You are viewing a plain text version of this content. The canonical link for it is here.

Posted to user@nutch.apache.org by Yossi Tamari <yo...@pipl.com> on 2017/12/04 18:47:34 UTC

crawlcomplete

Hi,

 

I'm trying to understand some of the design decisions behind the
crawlcomplete tool. I find the concept itself very useful, but there are a
couple of behaviors that I don't understand:

1.	URLs that resulted in redirect (even permanent) are counted as
unfetched. That means that if I had a crawl with only one URL, and that URL
returned a redirect, which was fetched successfully, I would see 1 FETCHED
and 1 UNFETCHED in crawlcomplete, and there is no inherent way for me to
know that, really, my crawl is 100% complete. My expectation would be for
URLs that resulted in redirection to not be counted (as they have been
replaced by new URLs), or to be counted in a separate group (which can then
be ignored).
2.	URLs that are db_gone are also counted as unfetched. It seems to me
these URLs were "successfully" crawled. It's the reality of the web that
pages disappear over time, and knowing that this happened is useful. These
URLs do not need to be crawled again, so they should not be counted as
unfetched. I can see why counting them as FETCHED would be confusing, so
maybe the names of the groups should be changed (COMPLETE and INCOMPLETE)
or a new group (GONE) added.

 

Are there good reasons for the current behavior? 



               Yossi.

Re: crawlcomplete

Posted by Semyon Semyonov <se...@mail.com>.

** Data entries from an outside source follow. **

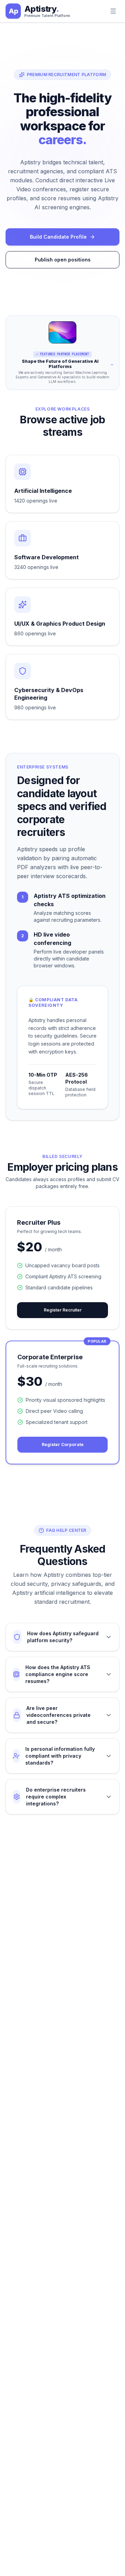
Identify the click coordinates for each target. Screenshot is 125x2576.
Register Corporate (63, 1444)
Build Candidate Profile (58, 237)
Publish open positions (63, 260)
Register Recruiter (63, 1310)
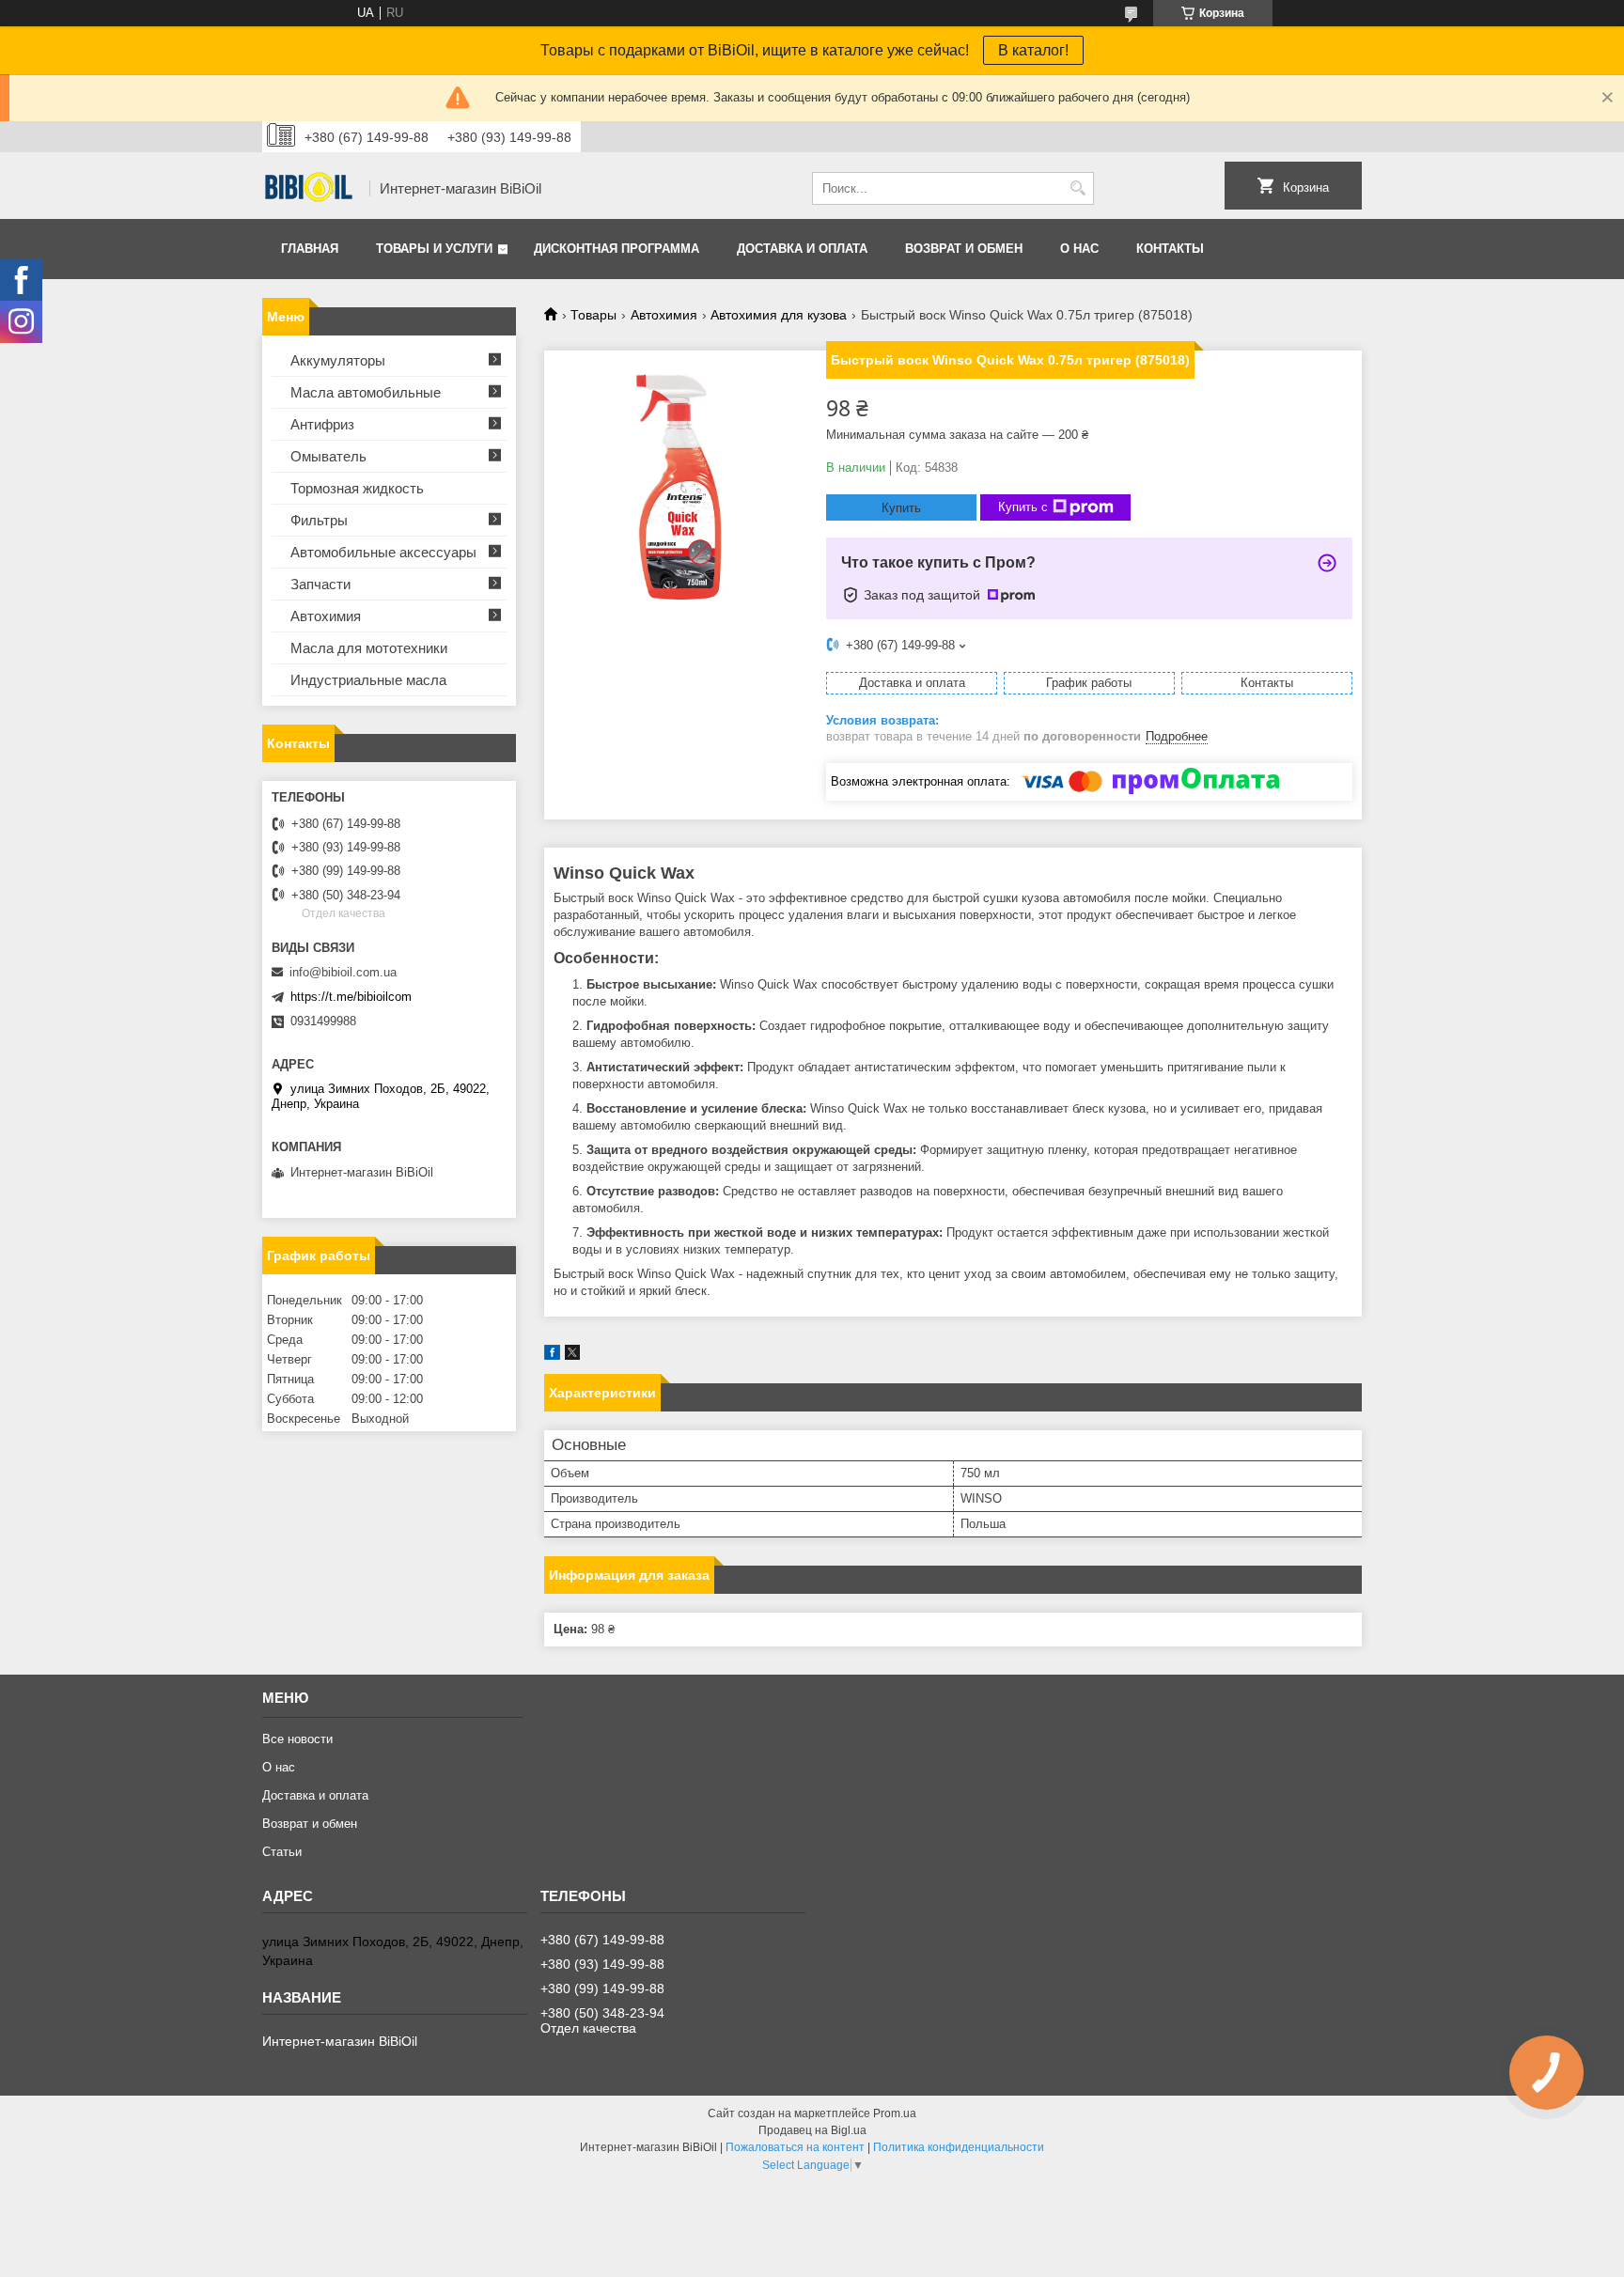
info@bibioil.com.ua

The third question can be:
1) Now we have hostdb that stores all statistics per host. You can read/write to the database. Does it make sense to have both for the reporting?

Sent: Monday, December 04, 2017 at 7:47 PM
From: "Yossi Tamari" <yo...@pipl.com>
To: user@nutch.apache.org
Subject: crawlcomplete
Hi,

I'm trying to understand some of the design decisions behind the
crawlcomplete tool. I find the concept itself very useful, but there are a
couple of behaviors that I don't understand:

1. URLs that resulted in redirect (even permanent) are counted as
unfetched. That means that if I had a crawl with only one URL, and that URL
returned a redirect, which was fetched successfully, I would see 1 FETCHED
and 1 UNFETCHED in crawlcomplete, and there is no inherent way for me to
know that, really, my crawl is 100% complete. My expectation would be for
URLs that resulted in redirection to not be counted (as they have been
replaced by new URLs), or to be counted in a separate group (which can then
be ignored).
2. URLs that are db_gone are also counted as unfetched. It seems to me
these URLs were "successfully" crawled. It's the reality of the web that
pages disappear over time, and knowing that this happened is useful. These
URLs do not need to be crawled again, so they should not be counted as
unfetched. I can see why counting them as FETCHED would be confusing, so
maybe the names of the groups should be changed (COMPLETE and INCOMPLETE)
or a new group (GONE) added.

Are there good reasons for the current behavior?

Yossi.